PROBLEM DESCRIPTION. Wherever a line of the records contains "agent", copy that line.

[THE RECORDS]

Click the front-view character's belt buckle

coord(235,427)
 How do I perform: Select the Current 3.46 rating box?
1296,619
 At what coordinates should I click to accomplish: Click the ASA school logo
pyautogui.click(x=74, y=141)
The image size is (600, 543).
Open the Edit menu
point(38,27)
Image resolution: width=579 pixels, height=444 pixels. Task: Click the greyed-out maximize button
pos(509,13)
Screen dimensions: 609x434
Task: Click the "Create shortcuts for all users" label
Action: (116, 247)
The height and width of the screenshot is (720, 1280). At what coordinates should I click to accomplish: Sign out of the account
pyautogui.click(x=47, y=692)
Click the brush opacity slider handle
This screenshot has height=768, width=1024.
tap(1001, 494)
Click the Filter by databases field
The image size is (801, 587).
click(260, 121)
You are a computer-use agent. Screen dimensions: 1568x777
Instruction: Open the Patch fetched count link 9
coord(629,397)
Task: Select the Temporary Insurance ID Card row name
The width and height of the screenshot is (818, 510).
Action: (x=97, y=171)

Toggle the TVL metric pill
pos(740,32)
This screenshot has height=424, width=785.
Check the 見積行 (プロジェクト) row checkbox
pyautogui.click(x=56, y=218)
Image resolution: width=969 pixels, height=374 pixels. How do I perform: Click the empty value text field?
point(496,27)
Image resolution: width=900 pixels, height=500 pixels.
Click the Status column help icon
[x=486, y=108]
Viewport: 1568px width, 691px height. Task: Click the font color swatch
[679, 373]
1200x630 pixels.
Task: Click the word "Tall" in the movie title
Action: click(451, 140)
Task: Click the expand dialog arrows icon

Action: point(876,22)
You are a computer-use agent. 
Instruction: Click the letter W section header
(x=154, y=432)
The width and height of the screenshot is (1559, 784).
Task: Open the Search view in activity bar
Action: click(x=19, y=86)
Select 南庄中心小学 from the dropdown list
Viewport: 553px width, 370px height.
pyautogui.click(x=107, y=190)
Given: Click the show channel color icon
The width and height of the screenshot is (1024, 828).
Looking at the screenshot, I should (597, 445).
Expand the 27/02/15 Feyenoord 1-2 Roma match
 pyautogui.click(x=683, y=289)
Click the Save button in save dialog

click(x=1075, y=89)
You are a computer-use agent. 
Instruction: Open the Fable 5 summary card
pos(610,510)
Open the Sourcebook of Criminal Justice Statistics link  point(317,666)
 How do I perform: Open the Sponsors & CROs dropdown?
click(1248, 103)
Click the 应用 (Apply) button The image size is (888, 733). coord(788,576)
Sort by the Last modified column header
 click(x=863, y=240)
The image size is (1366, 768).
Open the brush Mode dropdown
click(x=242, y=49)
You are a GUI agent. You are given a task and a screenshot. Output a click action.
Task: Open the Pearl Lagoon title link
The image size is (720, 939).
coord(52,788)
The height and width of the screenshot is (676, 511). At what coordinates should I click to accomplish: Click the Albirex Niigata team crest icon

[/THE RECORDS]

WRITTEN RESPONSE.
You are a computer-use agent. Screen dimensions: 1568x777
You are a computer-use agent. 
You are a computer-use agent. 
You are a GUI agent. You are given a task and a screenshot. Output a click action.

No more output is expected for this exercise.